Stored items:
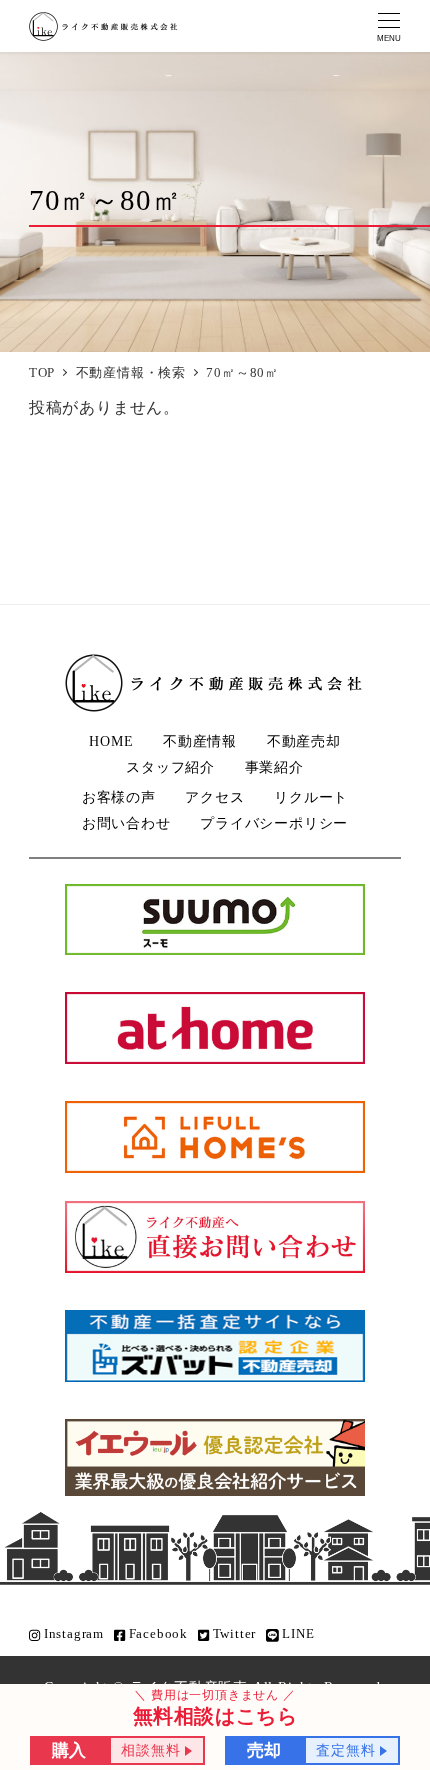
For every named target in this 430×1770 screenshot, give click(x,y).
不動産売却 (304, 741)
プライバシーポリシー (274, 823)
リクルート (311, 797)
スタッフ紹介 (170, 767)
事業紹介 (274, 767)
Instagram (72, 1634)
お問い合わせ (126, 823)
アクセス (214, 797)
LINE (297, 1634)
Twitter (232, 1634)
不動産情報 (200, 741)
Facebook (156, 1634)
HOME (111, 741)
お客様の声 (119, 797)
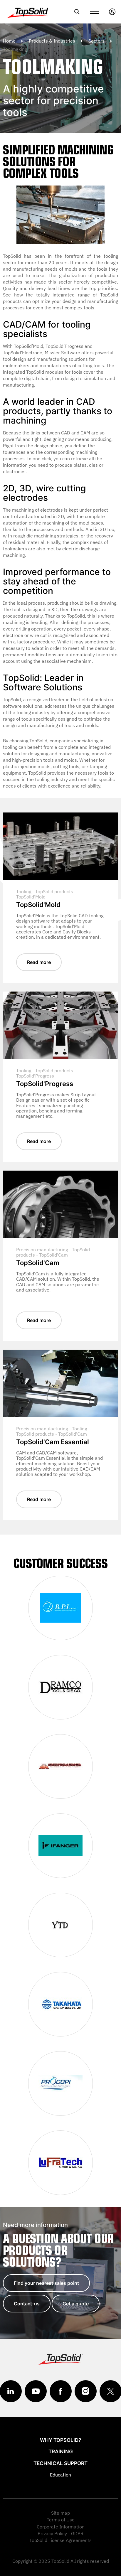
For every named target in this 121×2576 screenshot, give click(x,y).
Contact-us (27, 2304)
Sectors (96, 41)
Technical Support (60, 2463)
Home (9, 41)
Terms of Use (61, 2520)
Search (77, 11)
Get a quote (76, 2304)
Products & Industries (52, 41)
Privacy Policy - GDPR (60, 2533)
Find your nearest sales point (46, 2283)
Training (60, 2451)
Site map (60, 2513)
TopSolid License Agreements (60, 2540)
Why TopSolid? (60, 2440)
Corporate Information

■ TASK REQUIREMENTS ■
Show all lines in the entries above where the word "named" appears.

■ EXERCISE RESPONSE ■
For every named target in this 430×1770 screenshot, give click(x,y).
For every named target in this 121×2576 screenshot, give click(x,y).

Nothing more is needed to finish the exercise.